Dormagen. Das ist mal verflixtes Pech: Beim Weltranglistenrennen im slowenischen Solkan verpasste Anna Faber als Vierte nur knapp das Podest. Der 22 Jahre alten Wildwasser-Kanutin des WSC Bayer Dormagen fehlten im Finale des Slalom-Wettbewerbs nur zwei Zehntelsekunden auf Platz drei.

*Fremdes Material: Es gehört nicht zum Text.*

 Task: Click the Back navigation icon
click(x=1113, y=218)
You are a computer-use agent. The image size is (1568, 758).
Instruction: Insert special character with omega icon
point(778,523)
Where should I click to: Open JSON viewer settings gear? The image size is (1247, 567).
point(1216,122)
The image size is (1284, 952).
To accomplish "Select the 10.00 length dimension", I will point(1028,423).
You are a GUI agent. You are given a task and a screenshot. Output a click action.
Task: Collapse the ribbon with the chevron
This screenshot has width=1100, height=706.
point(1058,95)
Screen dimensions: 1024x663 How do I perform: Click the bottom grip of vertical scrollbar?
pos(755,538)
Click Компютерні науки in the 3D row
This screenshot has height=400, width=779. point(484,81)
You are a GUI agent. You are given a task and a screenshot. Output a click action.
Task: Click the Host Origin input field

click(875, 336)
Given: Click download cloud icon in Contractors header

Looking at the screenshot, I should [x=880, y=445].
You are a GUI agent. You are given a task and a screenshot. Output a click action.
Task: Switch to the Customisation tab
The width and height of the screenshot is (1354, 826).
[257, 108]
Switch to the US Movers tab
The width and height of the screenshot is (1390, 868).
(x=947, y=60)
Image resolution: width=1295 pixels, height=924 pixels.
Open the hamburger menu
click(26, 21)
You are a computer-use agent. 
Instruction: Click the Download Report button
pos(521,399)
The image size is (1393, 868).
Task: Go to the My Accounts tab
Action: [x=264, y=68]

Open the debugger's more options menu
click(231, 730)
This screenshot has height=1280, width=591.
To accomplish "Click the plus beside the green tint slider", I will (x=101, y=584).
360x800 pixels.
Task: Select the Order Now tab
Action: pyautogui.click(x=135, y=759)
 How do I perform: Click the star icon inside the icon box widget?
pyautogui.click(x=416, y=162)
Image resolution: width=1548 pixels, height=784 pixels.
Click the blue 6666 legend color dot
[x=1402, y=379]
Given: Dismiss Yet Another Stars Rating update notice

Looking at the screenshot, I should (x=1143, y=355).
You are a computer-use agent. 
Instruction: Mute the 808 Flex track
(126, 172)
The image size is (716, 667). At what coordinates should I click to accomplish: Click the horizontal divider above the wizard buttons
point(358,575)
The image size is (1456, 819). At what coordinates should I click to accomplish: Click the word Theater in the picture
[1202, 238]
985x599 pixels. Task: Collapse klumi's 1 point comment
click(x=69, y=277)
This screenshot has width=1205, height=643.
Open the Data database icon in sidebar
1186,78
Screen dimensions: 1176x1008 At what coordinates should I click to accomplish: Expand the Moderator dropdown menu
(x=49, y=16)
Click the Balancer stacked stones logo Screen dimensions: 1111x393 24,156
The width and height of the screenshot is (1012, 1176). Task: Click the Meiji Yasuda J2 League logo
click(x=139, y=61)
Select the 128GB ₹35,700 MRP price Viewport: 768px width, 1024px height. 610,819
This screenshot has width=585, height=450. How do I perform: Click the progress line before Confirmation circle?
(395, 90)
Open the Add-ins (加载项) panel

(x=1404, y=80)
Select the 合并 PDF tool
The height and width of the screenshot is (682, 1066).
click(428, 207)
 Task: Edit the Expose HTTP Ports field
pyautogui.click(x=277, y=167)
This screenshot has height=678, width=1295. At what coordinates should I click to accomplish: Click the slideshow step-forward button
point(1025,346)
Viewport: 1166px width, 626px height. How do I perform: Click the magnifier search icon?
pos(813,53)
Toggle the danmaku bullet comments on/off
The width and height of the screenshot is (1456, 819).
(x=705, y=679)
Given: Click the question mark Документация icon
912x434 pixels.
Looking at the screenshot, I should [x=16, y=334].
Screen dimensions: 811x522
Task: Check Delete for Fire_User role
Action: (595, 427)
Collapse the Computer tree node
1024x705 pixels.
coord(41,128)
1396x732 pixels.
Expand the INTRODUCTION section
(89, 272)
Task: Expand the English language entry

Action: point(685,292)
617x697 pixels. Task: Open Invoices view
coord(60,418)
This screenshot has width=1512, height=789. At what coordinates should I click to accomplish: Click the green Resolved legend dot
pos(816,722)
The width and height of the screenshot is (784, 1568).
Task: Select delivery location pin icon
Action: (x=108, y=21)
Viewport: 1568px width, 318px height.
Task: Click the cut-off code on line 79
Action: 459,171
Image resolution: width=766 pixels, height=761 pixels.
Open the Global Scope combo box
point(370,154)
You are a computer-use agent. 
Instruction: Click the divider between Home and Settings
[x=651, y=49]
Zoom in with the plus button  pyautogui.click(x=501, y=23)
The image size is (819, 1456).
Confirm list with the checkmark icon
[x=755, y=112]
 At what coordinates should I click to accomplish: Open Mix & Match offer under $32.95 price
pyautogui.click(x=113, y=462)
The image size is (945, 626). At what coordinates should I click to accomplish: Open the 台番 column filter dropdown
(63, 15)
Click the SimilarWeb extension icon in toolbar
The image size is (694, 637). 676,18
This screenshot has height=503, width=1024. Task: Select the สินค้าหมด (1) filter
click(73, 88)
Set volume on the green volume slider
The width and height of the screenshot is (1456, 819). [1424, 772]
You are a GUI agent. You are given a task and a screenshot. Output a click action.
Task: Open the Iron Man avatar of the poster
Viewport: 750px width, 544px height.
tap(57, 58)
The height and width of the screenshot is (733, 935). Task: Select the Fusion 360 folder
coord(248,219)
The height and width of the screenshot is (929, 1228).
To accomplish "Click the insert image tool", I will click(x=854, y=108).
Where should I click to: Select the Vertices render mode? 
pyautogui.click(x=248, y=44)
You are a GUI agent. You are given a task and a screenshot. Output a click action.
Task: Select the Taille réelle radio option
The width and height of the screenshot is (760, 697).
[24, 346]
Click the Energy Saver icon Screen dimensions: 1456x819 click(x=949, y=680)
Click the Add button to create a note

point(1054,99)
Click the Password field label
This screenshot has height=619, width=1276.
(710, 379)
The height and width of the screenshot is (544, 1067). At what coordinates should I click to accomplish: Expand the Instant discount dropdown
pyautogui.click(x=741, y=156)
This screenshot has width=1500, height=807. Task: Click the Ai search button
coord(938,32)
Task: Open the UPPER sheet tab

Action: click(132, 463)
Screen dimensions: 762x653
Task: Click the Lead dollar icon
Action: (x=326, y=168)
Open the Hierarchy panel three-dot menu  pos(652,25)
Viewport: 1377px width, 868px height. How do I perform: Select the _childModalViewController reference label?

Schon im Qualifikationsrennen hatte Anna Faber mit einem soliden neunten Platz als viertbeste Deutsche zu überzeugen gewusst. Das Finale der besten Zehn erreichte sie mit einem fehlerlosen Lauf als Fünfte. Ein starker Vortrag, denn im Vergleich mit der Weltspitze hat eine Platzierung unter den Top Ten an sich schon großen Wert, zudem freute sich die Dormagenerin über ihre erste Finalteilnahme bei einem Weltranglistenrennen. Das sorgte für den nötigen Adrenalinschub. In der Konfrontation mit der Weltelite verbesserte Anna Faber ihre eh schon herausragende Zeit noch einmal um glatte sechs Sekunden. Am Ende trennte sie nur eine Zweisekundenstrafe aufgrund einer Torstabberührung im oberen Streckenabschnitt von der Silbermedaille. Den Sieg in Slowenien holte sich Ricarda Funk - Deutschlands Nummer eins verwies ihre Teamkameradin Jasmin Schornberg aus Hamm auf Platz zwei, Rang drei sicherte sich auf ihrer Heimstrecke die Slowenin Ursa Kragelj. "Ich bin super happy und stolz", sagte Anna Faber gut gelaunt: "Das war der beste Wettkampf, den ich bisher gefahren bin. So knapp hinter drei Superpaddlerinnen zu sein, die alle schon mal den Gesamtweltcup gewonnen haben, ist ein tolles Gefühl."

Weiter geht es für sie bereits am Wochenende nach Ostern, wenn in Leipzig das nächste Weltranglistenrennen ansteht. Und drei Wochen darauf geht es in die nervenaufreibenden Qualifikationswettkämpfe für die Nationalteams.